-- Opening Marker --

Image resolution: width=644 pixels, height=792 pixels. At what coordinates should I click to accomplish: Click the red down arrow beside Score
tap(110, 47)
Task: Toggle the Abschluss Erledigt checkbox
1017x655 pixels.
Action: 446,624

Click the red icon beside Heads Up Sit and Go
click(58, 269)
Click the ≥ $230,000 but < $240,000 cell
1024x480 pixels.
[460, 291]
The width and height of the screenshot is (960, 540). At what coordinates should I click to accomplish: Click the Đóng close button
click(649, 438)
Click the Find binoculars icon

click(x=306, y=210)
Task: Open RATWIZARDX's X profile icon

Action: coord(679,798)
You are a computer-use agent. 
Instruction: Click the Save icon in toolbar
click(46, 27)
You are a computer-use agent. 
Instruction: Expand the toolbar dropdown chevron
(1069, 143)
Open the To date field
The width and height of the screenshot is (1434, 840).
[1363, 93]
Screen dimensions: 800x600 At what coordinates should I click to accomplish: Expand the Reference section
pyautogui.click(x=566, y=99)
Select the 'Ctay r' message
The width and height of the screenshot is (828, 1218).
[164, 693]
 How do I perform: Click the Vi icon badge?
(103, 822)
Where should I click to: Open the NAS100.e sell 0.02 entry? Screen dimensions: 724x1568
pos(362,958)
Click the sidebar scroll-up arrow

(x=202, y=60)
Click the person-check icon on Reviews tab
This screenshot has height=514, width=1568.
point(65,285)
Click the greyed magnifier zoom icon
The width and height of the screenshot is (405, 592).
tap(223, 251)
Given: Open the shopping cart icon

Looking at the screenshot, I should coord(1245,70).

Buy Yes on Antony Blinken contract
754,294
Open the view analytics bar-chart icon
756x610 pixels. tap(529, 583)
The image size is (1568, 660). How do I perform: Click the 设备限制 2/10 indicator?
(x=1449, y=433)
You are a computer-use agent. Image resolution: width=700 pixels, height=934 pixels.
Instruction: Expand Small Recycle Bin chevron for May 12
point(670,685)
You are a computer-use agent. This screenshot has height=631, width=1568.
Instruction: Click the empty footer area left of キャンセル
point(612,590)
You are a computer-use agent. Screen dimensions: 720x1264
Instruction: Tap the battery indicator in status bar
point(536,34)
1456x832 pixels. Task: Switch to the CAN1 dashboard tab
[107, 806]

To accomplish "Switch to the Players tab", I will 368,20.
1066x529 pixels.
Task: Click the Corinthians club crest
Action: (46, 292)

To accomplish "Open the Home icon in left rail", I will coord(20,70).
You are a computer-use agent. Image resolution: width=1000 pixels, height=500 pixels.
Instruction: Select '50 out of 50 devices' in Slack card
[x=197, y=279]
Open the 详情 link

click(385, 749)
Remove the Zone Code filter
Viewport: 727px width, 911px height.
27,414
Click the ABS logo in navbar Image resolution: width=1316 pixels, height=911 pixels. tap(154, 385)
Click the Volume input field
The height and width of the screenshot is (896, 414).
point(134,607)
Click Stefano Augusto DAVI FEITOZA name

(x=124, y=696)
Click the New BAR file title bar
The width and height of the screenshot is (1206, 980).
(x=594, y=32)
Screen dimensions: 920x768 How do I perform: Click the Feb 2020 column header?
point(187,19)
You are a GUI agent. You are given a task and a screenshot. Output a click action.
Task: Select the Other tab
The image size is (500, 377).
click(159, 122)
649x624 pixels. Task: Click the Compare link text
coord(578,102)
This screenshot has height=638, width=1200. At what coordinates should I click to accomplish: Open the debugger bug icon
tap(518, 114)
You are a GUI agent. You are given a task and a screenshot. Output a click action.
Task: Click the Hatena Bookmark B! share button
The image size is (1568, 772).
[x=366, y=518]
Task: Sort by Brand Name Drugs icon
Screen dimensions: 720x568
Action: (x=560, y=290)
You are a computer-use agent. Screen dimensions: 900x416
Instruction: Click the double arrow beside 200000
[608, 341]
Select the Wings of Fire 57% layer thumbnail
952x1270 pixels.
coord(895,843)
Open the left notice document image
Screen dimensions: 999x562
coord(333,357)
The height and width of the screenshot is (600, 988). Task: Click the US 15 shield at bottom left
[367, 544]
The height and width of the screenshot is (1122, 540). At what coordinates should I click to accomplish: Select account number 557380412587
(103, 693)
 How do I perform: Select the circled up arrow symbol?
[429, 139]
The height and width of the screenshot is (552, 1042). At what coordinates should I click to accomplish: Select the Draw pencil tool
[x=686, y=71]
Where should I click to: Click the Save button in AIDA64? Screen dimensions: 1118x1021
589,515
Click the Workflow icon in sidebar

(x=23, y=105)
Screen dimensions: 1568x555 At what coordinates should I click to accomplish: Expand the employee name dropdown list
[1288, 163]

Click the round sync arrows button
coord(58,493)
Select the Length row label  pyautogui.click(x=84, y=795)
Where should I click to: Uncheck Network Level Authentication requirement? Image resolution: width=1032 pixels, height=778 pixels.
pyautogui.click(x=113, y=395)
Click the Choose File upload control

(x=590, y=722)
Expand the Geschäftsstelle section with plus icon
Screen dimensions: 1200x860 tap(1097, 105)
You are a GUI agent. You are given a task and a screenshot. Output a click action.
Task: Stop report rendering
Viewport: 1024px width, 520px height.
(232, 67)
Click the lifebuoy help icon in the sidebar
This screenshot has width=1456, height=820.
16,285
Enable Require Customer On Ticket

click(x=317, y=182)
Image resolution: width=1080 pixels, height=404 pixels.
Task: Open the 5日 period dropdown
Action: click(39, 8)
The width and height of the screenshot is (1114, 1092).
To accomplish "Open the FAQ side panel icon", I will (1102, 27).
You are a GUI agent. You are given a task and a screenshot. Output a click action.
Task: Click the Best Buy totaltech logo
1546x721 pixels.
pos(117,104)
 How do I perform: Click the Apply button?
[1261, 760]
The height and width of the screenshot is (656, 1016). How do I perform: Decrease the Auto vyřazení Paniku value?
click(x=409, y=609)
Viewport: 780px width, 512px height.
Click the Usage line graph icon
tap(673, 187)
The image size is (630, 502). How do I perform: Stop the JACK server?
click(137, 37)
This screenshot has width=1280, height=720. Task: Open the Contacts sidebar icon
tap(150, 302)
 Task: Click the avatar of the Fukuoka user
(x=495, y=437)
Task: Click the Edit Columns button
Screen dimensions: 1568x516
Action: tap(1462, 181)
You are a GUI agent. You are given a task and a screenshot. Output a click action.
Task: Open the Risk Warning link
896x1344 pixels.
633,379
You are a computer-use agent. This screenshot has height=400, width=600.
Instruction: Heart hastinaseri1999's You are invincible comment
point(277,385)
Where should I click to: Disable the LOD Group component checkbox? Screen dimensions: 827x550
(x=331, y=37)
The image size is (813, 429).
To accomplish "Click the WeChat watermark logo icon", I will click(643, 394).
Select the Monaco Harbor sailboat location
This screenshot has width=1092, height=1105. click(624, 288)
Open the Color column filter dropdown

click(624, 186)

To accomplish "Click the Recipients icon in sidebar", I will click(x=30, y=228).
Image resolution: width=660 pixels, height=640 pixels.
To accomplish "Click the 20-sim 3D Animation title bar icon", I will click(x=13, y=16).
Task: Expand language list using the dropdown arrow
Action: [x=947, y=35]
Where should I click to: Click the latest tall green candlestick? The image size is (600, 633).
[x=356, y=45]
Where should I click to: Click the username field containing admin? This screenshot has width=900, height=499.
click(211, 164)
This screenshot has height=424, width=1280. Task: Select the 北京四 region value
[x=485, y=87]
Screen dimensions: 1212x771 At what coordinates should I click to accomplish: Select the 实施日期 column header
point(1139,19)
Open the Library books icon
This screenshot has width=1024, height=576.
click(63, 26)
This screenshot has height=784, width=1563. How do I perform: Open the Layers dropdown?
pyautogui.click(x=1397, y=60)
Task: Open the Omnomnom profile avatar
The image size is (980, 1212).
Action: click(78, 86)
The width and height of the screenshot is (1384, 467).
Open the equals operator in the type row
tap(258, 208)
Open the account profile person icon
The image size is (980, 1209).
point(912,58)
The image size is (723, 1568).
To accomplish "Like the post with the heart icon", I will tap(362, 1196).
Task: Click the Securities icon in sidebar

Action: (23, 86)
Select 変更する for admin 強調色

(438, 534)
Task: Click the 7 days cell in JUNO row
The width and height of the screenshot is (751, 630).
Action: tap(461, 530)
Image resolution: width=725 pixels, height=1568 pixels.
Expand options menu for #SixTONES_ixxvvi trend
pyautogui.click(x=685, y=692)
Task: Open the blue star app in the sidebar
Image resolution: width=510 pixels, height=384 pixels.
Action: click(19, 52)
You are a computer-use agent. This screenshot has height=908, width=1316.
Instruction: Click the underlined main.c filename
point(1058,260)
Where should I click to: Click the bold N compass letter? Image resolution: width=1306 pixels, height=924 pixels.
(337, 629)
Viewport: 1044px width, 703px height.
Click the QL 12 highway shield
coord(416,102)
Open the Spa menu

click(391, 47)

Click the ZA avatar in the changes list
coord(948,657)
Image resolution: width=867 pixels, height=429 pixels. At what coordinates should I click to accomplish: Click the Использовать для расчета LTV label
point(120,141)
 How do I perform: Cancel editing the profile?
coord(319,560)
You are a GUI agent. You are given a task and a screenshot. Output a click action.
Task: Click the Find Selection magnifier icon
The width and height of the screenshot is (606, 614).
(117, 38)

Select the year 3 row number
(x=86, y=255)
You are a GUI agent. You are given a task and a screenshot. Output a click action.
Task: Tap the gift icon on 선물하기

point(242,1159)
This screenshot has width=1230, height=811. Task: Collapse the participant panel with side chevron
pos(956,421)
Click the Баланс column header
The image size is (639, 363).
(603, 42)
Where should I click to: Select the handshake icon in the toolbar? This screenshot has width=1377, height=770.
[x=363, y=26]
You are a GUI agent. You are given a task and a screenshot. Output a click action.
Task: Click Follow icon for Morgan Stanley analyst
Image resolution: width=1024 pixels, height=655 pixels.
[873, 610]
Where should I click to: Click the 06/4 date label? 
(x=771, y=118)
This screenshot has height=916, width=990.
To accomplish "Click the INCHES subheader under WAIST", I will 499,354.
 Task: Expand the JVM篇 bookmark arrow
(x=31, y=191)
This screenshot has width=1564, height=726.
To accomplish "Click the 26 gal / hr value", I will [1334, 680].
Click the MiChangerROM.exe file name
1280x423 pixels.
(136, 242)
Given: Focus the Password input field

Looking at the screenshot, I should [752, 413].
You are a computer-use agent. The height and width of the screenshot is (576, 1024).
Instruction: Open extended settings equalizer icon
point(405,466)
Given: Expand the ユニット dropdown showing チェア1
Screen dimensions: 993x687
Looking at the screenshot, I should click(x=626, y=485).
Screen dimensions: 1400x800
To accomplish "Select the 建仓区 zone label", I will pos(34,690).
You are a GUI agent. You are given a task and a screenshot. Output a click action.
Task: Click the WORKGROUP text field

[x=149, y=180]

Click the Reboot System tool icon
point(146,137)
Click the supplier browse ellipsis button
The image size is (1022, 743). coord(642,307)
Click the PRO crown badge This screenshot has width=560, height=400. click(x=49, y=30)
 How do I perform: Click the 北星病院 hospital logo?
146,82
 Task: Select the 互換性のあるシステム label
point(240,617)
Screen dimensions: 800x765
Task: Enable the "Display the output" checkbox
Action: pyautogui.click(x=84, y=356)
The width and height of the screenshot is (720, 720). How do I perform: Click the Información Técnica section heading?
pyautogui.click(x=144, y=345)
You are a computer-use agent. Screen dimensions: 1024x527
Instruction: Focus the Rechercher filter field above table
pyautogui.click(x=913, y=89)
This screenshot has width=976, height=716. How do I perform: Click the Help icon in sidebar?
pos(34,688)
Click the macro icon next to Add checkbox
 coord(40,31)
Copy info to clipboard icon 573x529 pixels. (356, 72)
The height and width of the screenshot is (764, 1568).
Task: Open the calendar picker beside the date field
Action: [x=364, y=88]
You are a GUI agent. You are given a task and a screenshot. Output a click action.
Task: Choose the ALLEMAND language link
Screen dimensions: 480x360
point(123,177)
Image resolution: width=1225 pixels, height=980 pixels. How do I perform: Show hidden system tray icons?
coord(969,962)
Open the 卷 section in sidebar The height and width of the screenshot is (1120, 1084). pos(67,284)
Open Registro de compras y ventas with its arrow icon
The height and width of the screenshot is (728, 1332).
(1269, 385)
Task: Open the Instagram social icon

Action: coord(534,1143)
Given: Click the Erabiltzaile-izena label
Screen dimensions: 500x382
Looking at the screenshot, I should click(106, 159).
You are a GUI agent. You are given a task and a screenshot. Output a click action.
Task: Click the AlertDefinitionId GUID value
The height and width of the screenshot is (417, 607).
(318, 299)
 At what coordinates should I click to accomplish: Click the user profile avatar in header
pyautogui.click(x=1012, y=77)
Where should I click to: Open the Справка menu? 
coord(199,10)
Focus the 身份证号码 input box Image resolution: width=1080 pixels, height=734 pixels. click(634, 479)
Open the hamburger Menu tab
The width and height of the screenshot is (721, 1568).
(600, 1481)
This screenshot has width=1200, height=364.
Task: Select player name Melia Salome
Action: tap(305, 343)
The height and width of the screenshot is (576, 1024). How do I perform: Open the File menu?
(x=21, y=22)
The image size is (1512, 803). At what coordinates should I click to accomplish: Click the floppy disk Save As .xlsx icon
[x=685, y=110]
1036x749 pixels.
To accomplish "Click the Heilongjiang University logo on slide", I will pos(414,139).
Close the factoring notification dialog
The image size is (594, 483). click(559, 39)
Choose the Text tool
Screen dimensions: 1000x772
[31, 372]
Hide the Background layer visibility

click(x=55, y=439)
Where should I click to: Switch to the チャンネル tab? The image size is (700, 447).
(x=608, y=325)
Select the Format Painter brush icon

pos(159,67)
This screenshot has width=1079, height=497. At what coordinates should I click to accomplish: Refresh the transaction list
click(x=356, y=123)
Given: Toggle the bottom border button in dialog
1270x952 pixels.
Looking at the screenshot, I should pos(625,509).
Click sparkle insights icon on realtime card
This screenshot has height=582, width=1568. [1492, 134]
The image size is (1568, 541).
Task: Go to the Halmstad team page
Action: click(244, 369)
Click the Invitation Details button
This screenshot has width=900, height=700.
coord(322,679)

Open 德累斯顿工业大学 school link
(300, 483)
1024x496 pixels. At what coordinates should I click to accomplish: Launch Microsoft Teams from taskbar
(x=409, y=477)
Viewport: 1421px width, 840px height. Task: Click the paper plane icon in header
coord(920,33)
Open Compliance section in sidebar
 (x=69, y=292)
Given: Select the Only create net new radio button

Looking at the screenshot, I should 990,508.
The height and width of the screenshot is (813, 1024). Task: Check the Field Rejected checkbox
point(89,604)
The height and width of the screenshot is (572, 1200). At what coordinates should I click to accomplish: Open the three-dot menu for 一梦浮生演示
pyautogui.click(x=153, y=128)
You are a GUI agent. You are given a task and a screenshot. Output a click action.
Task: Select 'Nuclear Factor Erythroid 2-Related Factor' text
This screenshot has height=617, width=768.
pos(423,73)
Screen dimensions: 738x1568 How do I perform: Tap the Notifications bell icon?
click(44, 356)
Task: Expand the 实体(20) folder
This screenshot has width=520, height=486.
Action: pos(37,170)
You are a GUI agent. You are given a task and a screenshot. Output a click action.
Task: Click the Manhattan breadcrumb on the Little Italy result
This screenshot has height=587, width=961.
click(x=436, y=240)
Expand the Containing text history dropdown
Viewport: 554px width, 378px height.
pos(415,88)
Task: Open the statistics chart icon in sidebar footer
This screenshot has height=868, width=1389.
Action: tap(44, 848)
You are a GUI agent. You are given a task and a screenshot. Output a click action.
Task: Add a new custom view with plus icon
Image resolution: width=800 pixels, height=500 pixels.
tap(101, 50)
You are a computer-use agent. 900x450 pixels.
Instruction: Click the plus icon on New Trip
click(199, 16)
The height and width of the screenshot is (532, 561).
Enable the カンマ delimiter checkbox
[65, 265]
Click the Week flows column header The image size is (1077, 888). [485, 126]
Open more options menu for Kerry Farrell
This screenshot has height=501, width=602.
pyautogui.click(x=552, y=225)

-- Closing Marker --

When a line in the material above includes "Toggle", report that line by copying it.

--- Written solution ---
Task: Toggle the Abschluss Erledigt checkbox
Given: Toggle the bottom border button in dialog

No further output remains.